Travail demandé
Poursuivez l'extrait sur les contestations autour des terres de Mad. Raw en reprenant après sa dernière phrase.

Extrait du document
- - - - -
La vérification de ces derniers payements a eu des difficultés. L'intérest de Mad. Raw étoit que Le vray produit de ces terres fût caché, par ce que la proportion des sommes qu'on luy demandoit pour les renouvellement étoit réglée sur la valeur du produit de ces terres. Par conséquent Il y a eu chicane, et nouvaux Interrogatoires. Cela allonge Les procédures; mais il faut non seulement rendre Justice, mais encore que les perdans ne puissent reprocher de n'avoir pas été pleinement entendus: Cela produit un abus, mais tel que Babouc y auroit trouvé de très bonnes choses. Ajoutés que la paresse, qui usurpe sur tous les desseins et toutes les actions de la vie, souvent engourdit les parties, & que quand elle est des deux Côtés, Les cours de Justice ne peuvent y remédier. A moins que l'une des parties ne demande mes ordres pour faire comparoitre L'autre, Je n'ay point droit de les donner. Dans le cas présent on se plaint de chaque côté, et avec raison. Les contestations ne sont pas encore finies; à présent ce sont les parents de Madame qui sont après de nouvelles preuves.
- - - - -
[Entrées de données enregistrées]

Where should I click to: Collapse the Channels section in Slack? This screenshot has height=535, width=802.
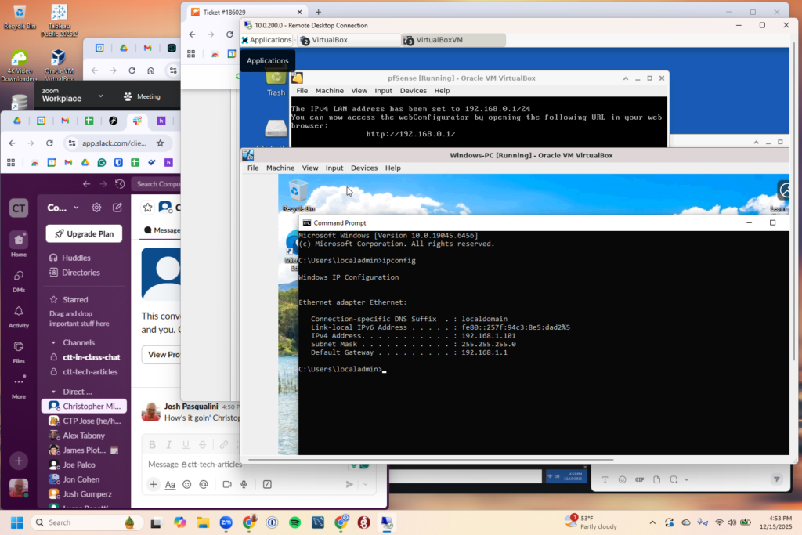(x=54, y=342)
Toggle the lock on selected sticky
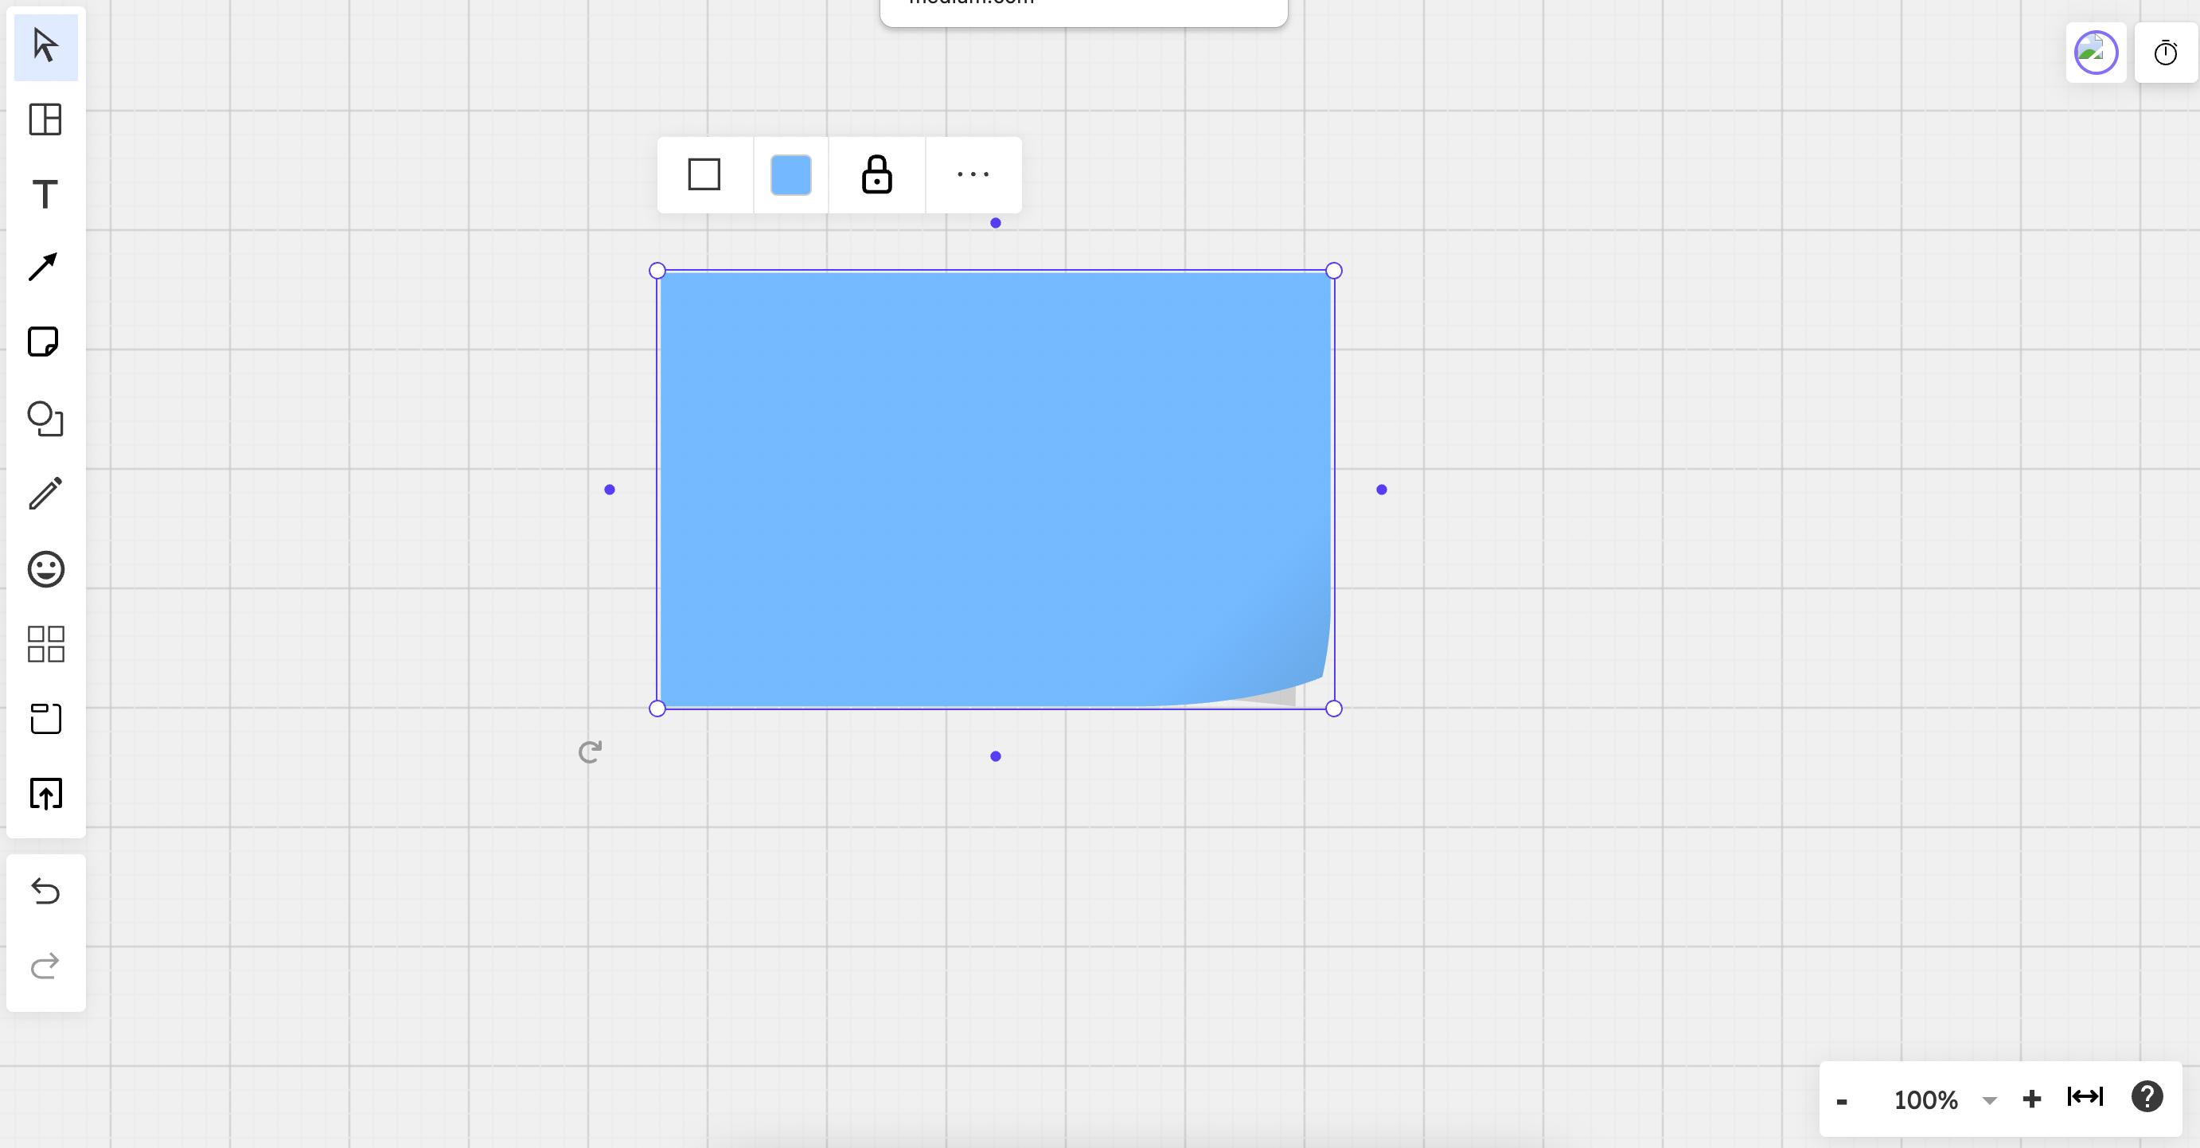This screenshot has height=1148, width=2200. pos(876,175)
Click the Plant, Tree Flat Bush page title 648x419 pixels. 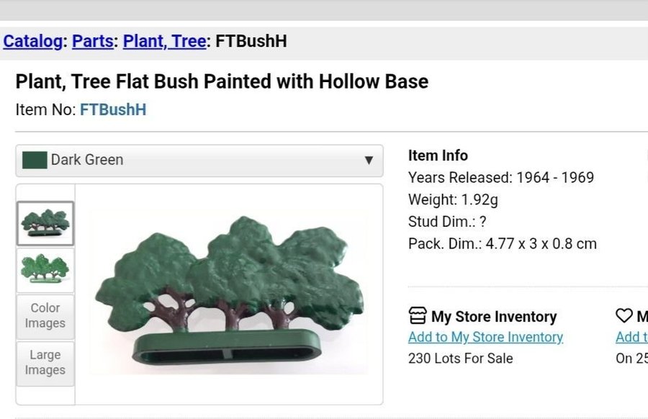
- - - - -
Résultat de l'exercice
Voylà Monsieur L'état de ce procès. J'ay cru devoir m'étendre sur ce sujet, même au risque de vous ennûyer, souhaittant que la vérité paroisse à vos yeux. Le gros des hommes ne juge que par les apparences, c'est temps perdu que de lever le voyle. Mais il est de l'intérest des honnêtes gens, que Ceux qui ont des lumières et de la droiture soient au fait de leurs actions et motifs.

Quelque longue que soit déjà cette lettre, je ne sçaurois la finir sans vous parler du fû Comte de Bathurst, solus superabat Acestis. Il ne luy manquoit qu'un mois pour atteindre à sa nonante et deuxième année. Jouissant d'une santé non interrompue, et d'une gayeté à toute épreuve, Il passoit son temps depuis sept ans à sa maison de Cirencester, endroit qu'il avoit presque créé; le matin à cheval, et le soir dans les plaisirs de la société dont Il faisoit le délice; sa conversation aussi vive, son esprit aussi présent, et son humeur aussi enjouée que quand vous l'avés connu. Il n'a senti de diminution de ses forces, qu'à sa dernière année; et peu à peu, sans douleur ou dégoust, Il a vu venir sa fin avec la même hilarité dont il a jouy de la vie.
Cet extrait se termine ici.